There were so many people who wanted this for us and there are millions, (7.4) who want to be in our shoes.  Infertile guilt sets in. These thoughts play in my head daily:

How can I be frustrated at 3 am when I’m covered in vomit? Someone right now is praying for this.

My kid just pinched the living crap out of another kid at the park, the other mom probably thinks I do not discipline because she is an only child and I am a parent after infertility.  

I feel like a horrible mom for handing over our daughter on a bad day, as soon as my husband comes home from work so I can leave the house for an hour to decompress.

I wanted this so badly and I am failing everyone around me.

These thoughts, this great feeling of social pressure, although I know is self-induced is part of my infertility. I don’t quite fit in with the fertile moms at the playground because my perspective is different.
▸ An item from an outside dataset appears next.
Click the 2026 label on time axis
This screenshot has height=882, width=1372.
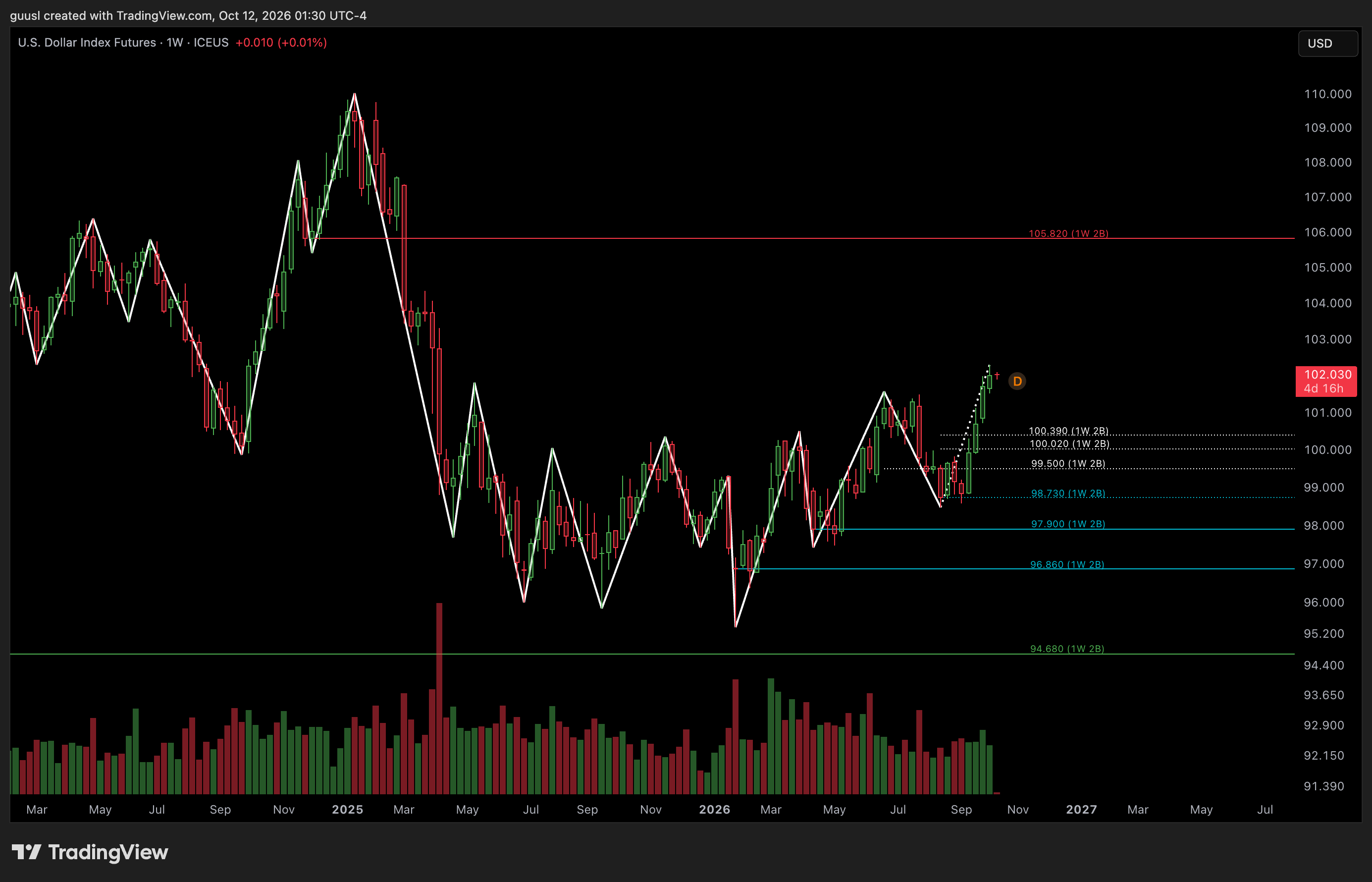[x=714, y=809]
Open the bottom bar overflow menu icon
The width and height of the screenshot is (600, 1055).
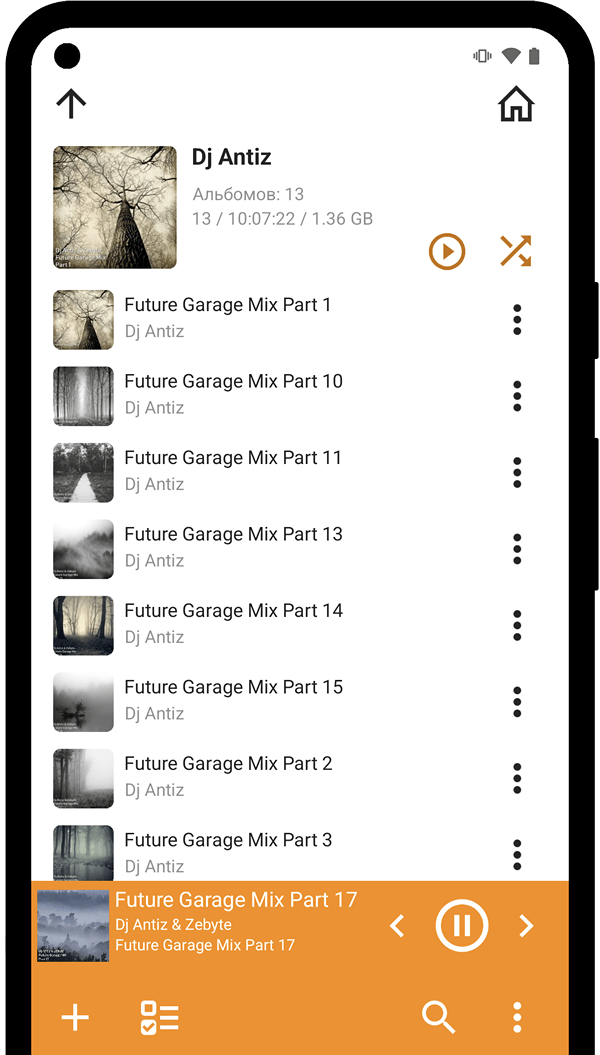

I don’t always fit in with the women who are still working on their first set of double lines, because I do have a child now and I am afraid to share my joy because I was once there and understand the painful uncertainty. It’s a lonely feeling.

For those who know me, I am really positive person.  I’ll take a steamy pile of poo and figure out how to make it into a less-steamy, more gold-like poo-casso. That has not left me. But I am scarred both physically and mentally. The infertility PTSD is there, just repressed now that my whole world was changing. I am able to finally hit the play button on my future which I had felt had been on pause for so long. Still though, that song that was on repeat for so many years titled, “You can’t have a baby because something is wrong with you” still plays in my mind.  With that playing and a new song, “Don’t be anything less than 100% grateful and a perfect mom … this is what you prayed for” it can sometimes be tough to remember that, being human means not being perfect.  It means messing up every once in a while, listening to that voice that says, “Damn, I just washed those sheets.”  Being human means, I/we are capable of feeling all of these emotions, no matter how contradictory, at one time. I am glad ART of IF decided to #StartAsking about Parenting After Infertility, they exposed this other side of me that I thought it best to just hide under my bed of feels.   Although this isn’t the fairytale painting of a picture for this very broad topic of parenting after infertility, I know it is the painting I am supposed to be a part of and I wouldn’t change a single brush-stroke in it.